Find answers to common questions about Medicare coverage and our services
General Questions
Enrollment
Coverage Options
Costs & Billing
General Questions
Medicare is a federal health insurance program primarily for people aged 65 and older, though certain younger individuals with disabilities or specific health conditions may also qualify. It helps cover the costs of healthcare services and supplies, including hospital stays, doctor visits, prescription drugs, and preventive care.
Medicare consists of four parts: Part A covers hospital insurance, Part B covers medical insurance for doctor visits and outpatient care, Part C (Medicare Advantage) is an alternative that combines Parts A and B with additional benefits, and Part D provides prescription drug coverage.
You're eligible for Medicare if you're 65 or older and a U.S. citizen or permanent resident who has lived in the United States for at least five consecutive years. Individuals under 65 may also qualify if they have certain disabilities or conditions like End-Stage Renal Disease (ESRD) or ALS (Lou Gehrig's disease).
No, our services are completely free to you. We're compensated by insurance companies, so you receive expert guidance and support at no cost. There are never any hidden fees or charges for using our services.

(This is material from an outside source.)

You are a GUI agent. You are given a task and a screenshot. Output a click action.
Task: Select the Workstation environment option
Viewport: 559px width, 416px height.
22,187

We simplify the Medicare process by providing personalized plan comparisons, expert guidance from licensed specialists, and comprehensive support throughout enrollment and beyond. We help you understand your options and find coverage that fits your specific healthcare needs and budget.
Enrollment Questions
Your Initial Enrollment Period begins three months before your 65th birthday month and extends three months after, giving you a seven-month window. If you miss this period, you can enroll during the General Enrollment Period (January 1 - March 31) or the Annual Enrollment Period (October 15 - December 7).
If you miss your Initial Enrollment Period and don't have other creditable coverage, you may face late enrollment penalties that increase your monthly premiums. You'll need to wait until the next enrollment period to sign up, which could result in gaps in your coverage.
Yes, you can change your Medicare Advantage or Part D plan during the Annual Enrollment Period (October 15 - December 7). There's also a Medicare Advantage Open Enrollment Period (January 1 - March 31) and Special Enrollment Periods for qualifying life events.
The enrollment process typically takes 15-30 minutes with our guided assistance. Once submitted, your coverage usually begins on the first day of the following month, though timing may vary depending on your specific enrollment period and the type of plan you choose.
You'll need your Medicare card (with your Medicare number), Social Security number, current address, information about any other health insurance coverage, and details about your current medications and doctors if you want to ensure they're covered by your new plan.
Coverage Questions
Medicare Advantage (Part C) replaces Original Medicare and often includes additional benefits like dental, vision, and prescription drug coverage. Medicare Supplement (Medigap) works alongside Original Medicare to help cover out-of-pocket costs like copayments and deductibles, but typically doesn't include prescription drug coverage.
While not mandatory, it's highly recommended. Without Part D coverage, you may face late enrollment penalties if you decide to add it later. Even if you don't currently take medications, having coverage protects you if your health needs change in the future.
This depends on your plan choice. Medicare Supplement plans typically allow you to see any doctor who accepts Medicare. Medicare Advantage plans have provider networks, so you'll need to check if your doctor is in-network. We can help you find plans that include your preferred healthcare providers.
Many Medicare Advantage plans include extras like dental care, vision coverage, hearing aids, fitness memberships, over-the-counter allowances, transportation to medical appointments, and even telehealth services. The specific benefits vary by plan and location.
Yes, Medicare covers many preventive services at no cost to you, including annual wellness visits, various cancer screenings, cardiovascular screenings, diabetes screenings, and vaccines like flu shots and pneumonia vaccines. These services help you stay healthy and catch potential issues early.
Costs & Billing
Most people don't pay a premium for Part A if they or their spouse paid Medicare taxes while working. Part B has a standard monthly premium, which may be higher based on your income. Medicare Advantage and Part D plans have varying premiums, deductibles, and copayments depending on the specific plan you choose.
An out-of-pocket maximum is the most you'll pay for covered services in a year. Once you reach this limit, your plan pays 100% of covered services. This feature is standard in Medicare Advantage plans but not in Original Medicare, which is why many people choose supplemental coverage.
Yes, many Medicare Advantage plans have low or even zero dollar monthly premiums in addition to your Part B premium. However, you'll still have other costs like copayments, coinsurance, and deductibles when you use services. We can help you compare total costs, not just premiums.
Part B premiums can be automatically deducted from your Social Security benefits, or you can pay directly via mail or online. Medicare Advantage and Part D premiums are typically paid directly to the insurance company through automatic bank withdrawal, credit card, or by check.
Yes, several programs can help. Extra Help (Low-Income Subsidy) assists with Part D prescription drug costs. Medicare Savings Programs help pay premiums, deductibles, and copayments. Medicaid may provide additional coverage if you meet income and asset requirements. We can help you understand which programs you might qualify for.